===== Çalışma verileri

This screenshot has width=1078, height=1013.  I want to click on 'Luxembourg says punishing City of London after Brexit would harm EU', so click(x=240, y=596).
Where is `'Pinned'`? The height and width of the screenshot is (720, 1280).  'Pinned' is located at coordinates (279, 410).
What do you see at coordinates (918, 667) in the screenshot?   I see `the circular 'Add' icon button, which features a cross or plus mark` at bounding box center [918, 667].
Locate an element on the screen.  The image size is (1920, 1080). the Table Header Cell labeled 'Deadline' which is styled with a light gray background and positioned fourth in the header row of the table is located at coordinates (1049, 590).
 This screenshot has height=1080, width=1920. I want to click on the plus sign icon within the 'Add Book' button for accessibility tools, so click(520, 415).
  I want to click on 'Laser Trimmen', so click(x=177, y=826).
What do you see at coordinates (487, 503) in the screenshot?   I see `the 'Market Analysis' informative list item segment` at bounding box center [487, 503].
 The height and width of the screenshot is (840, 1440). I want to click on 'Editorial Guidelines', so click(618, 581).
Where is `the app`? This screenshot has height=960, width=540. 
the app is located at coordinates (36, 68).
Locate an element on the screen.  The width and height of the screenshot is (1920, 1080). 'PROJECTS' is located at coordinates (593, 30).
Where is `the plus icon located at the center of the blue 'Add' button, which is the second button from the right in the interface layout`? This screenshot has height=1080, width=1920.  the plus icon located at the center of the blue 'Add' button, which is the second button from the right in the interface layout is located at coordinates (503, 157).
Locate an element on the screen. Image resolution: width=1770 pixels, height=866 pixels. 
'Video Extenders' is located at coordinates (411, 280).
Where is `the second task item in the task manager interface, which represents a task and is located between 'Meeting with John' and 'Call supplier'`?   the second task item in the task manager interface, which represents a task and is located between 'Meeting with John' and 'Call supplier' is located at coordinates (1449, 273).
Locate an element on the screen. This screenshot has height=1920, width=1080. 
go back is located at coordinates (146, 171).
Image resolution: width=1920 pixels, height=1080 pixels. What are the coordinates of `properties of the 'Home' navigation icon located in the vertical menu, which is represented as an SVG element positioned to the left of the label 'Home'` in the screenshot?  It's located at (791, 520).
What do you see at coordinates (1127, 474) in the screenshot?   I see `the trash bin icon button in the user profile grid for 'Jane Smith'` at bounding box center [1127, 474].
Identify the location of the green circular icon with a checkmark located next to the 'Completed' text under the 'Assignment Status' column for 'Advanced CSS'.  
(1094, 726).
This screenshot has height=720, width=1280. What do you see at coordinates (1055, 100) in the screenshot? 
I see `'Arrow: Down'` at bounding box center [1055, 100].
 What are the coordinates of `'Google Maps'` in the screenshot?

==========

Görev koşulları:
"Identify the location" ifadesini içeren satırdan "(1094, 726)." ifadesini içeren satıra kadar (o satır da dahil) bütün satırları, istekler dahil, yeniden yazın. Yalnızca yanıtlardaki koordinatları 2,35 ile çarpıp tam sayıya yuvarlayın, buçuklu değerleri yukarı yuvarlayın.

Görevin sonucu:
Identify the location of the green circular icon with a checkmark located next to the 'Completed' text under the 'Assignment Status' column for 'Advanced CSS'.  
(2571, 1706).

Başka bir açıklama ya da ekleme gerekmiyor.